YOUR GOAL
Every line from the one containing "Open Ürünler via its cup icon" to the end of the records below should be returned exactly; pictures are to be dropped.

MATERIAL SHOWN
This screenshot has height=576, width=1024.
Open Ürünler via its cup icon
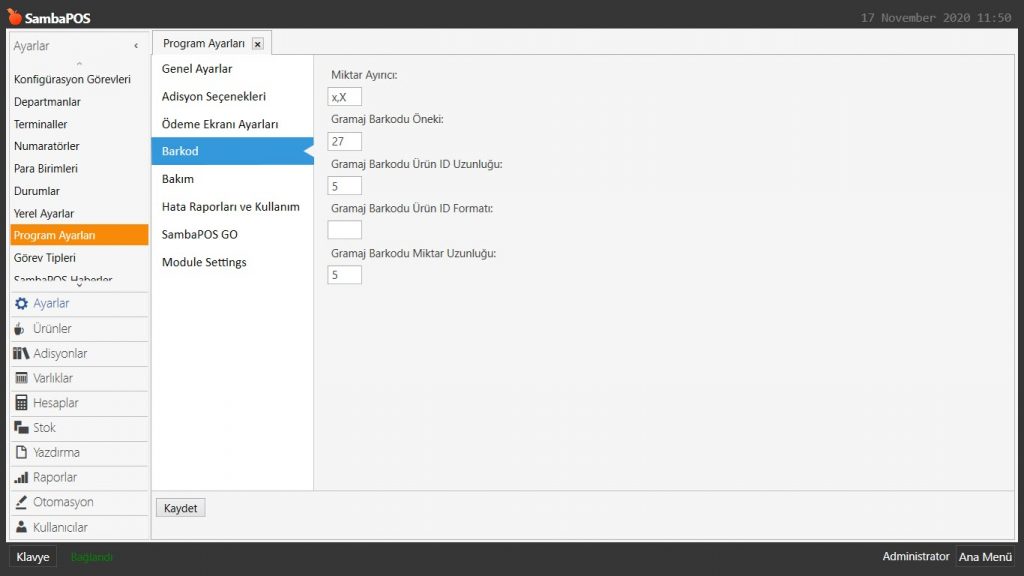21,329
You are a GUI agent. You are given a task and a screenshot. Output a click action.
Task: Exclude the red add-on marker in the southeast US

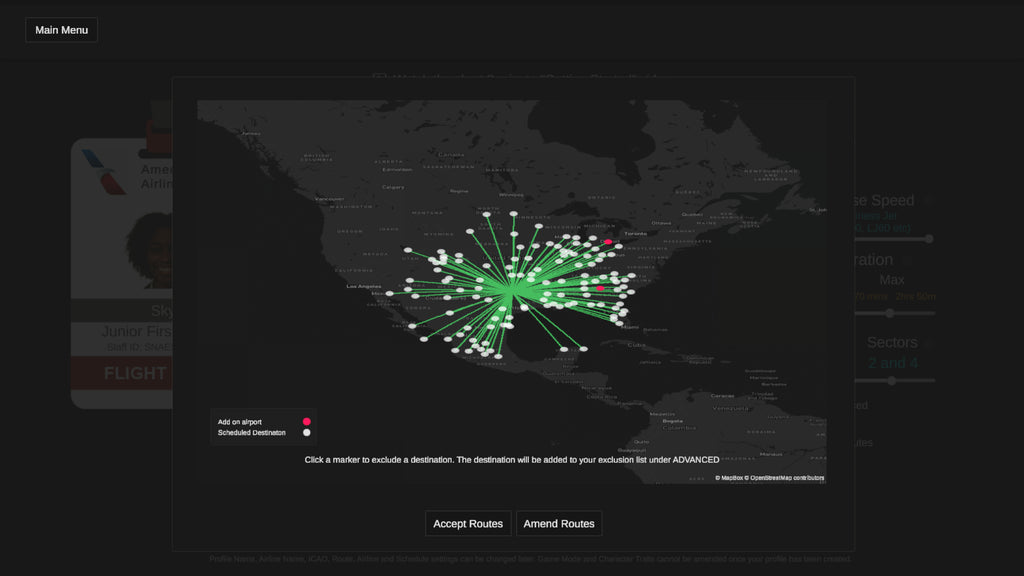click(600, 288)
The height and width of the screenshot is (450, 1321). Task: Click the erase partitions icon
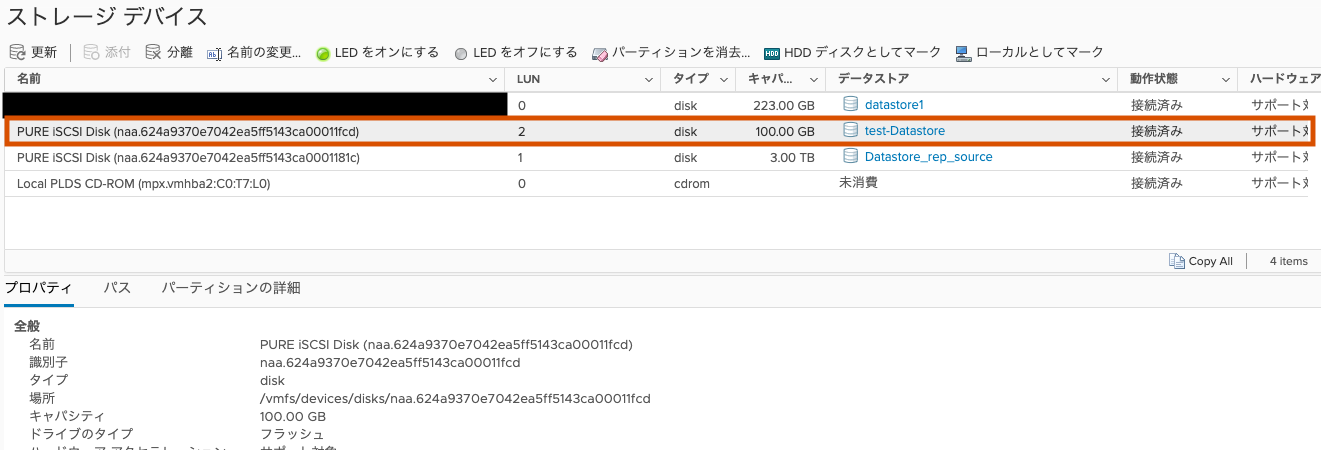[x=600, y=53]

ANSWER BOX
Open Ürünler via its cup icon
21,329
You are a GUI agent. You are given a task and a screenshot. Output a click action.
Task: Exclude the red add-on marker in the southeast US

click(600, 288)
The height and width of the screenshot is (450, 1321). Task: Click the erase partitions icon
[x=600, y=53]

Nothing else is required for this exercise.